Na década de 1960, o célebre autor infantil Theodor Seuss Geisel (1904-1991), mais conhecido como Dr Seuss, foi desafiado a escrever um livro cujo vocabulário não excedesse o limite de 50 palavras não só venceu a aposta, como Ovos Verdes e Presunto se tornou uma de suas obras mais famosas.

Tendemos a pensar em criatividade e liberdade como duas coisas que caminham sempre juntas. E que as restrições podem, por sua vez, parecer um tanto... limitantes.

Mas especialistas acreditam (e os exemplos acima nos mostram) que não é bem assim.
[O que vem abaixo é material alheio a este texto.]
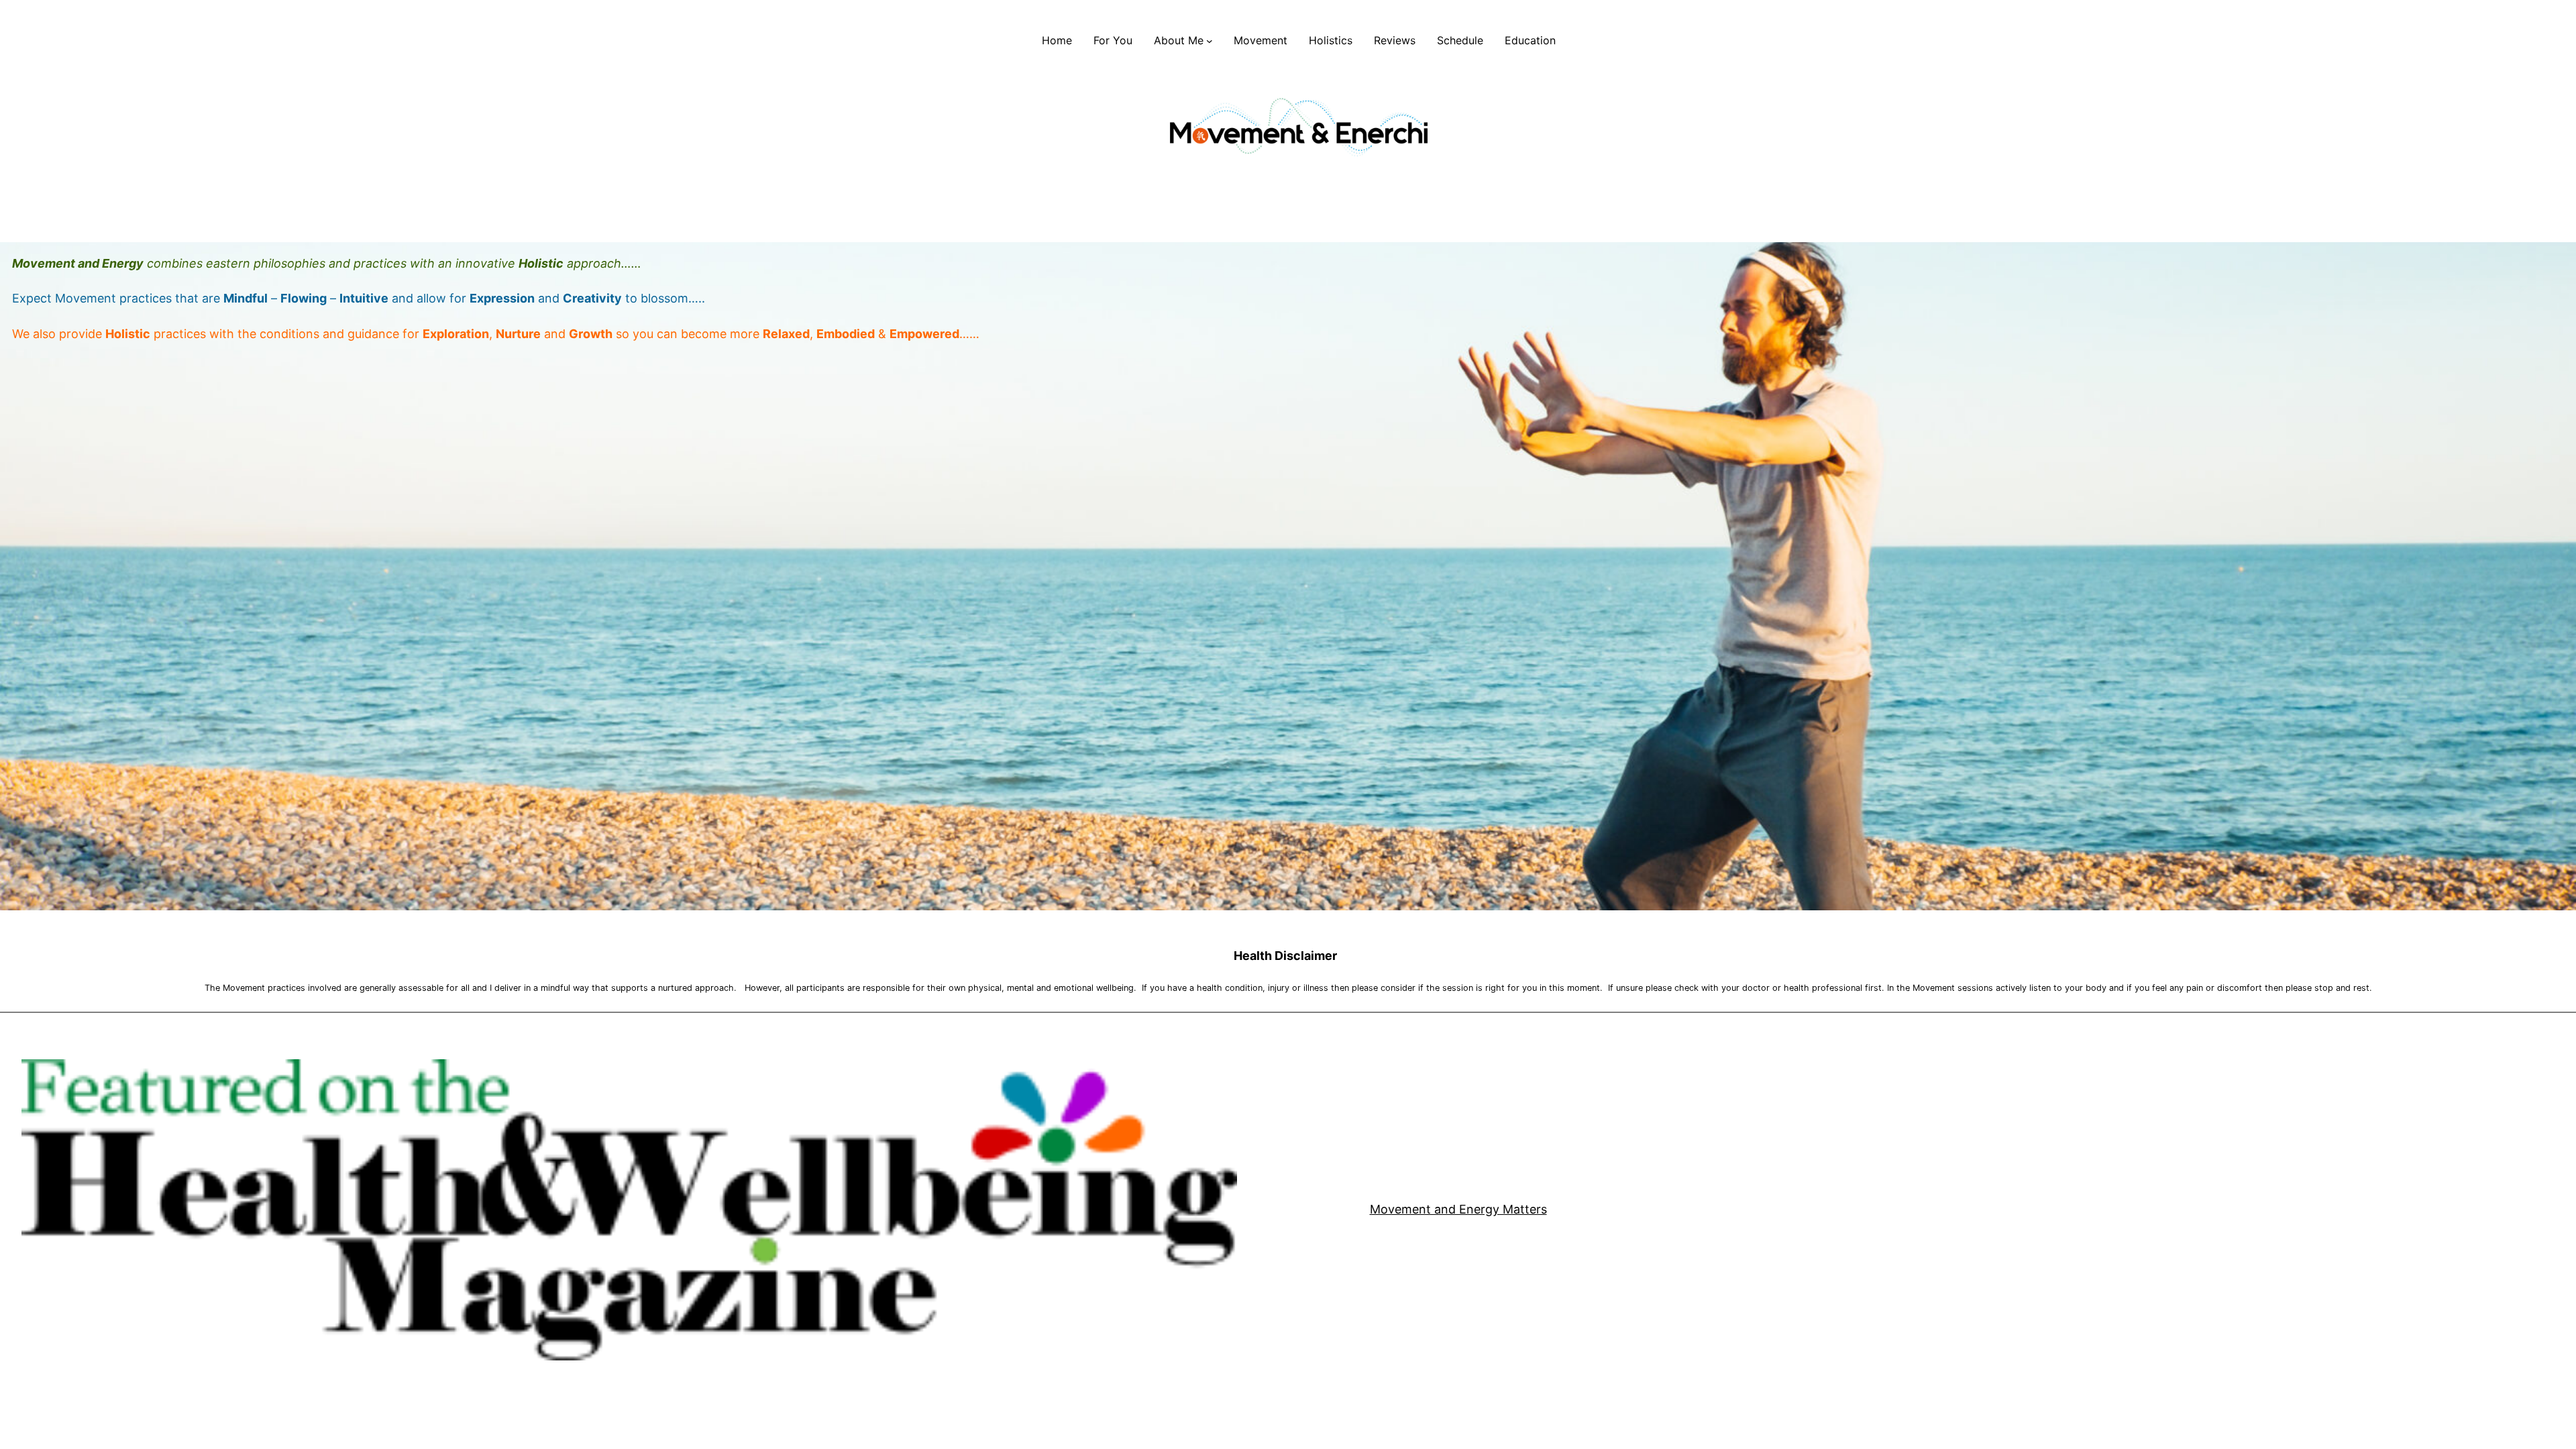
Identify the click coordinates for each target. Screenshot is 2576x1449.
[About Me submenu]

"É um belo mito pensar na criatividade como um campo aberto de infinitas possibilidades. A realidade é que, quando as pessoas estão diante de um campo aberto maravilhoso, elas podem ficar paralisadas", explica a psicóloga cognitiva Catrinel Tromp.
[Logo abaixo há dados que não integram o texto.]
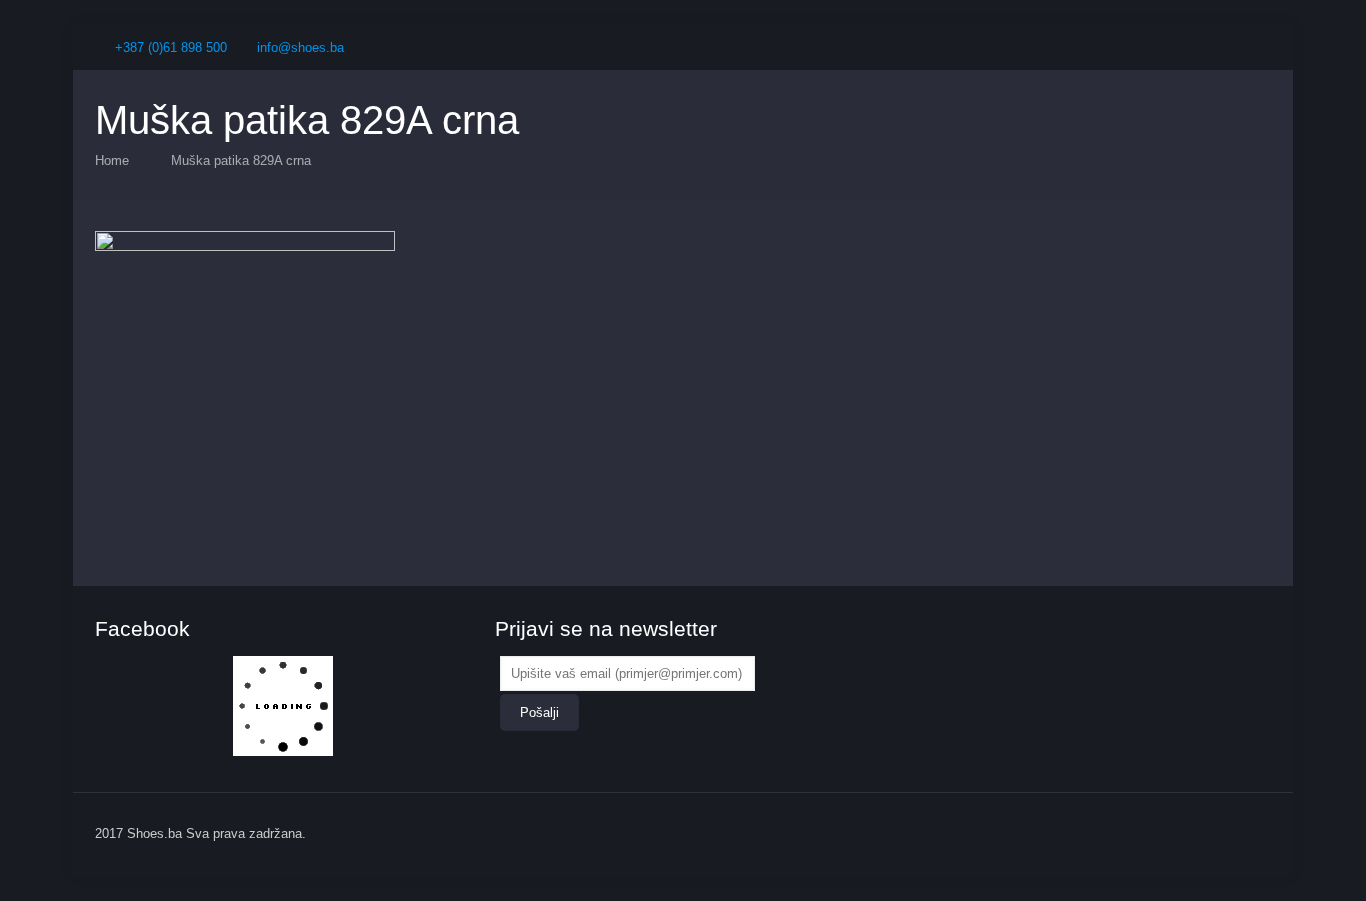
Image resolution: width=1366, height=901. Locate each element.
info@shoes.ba (300, 47)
"As restrições são as âncoras da criatividade."

Isso acontece porque diante de uma limitação, somos levados a encontrar soluções.

"A resiliência (capacidade de superar obstáculos) aparece quando você tem problemas e desafios. Isso, por sua vez, te dá ideias", afirma a neurocientista Susan Greenfield, da Universidade de Oxford, no Reino Unido, especializada em criatividade.

Até que ponto os limites podem estimular a criatividade?
Até que ponto os limites podem estimular a criatividade?
Foto: Getty Images / BBC News Brasil

Estas limitações podem ser de cunho político e socioeconômico, por exemplo, como lembra a artista britânica Quilla Constance.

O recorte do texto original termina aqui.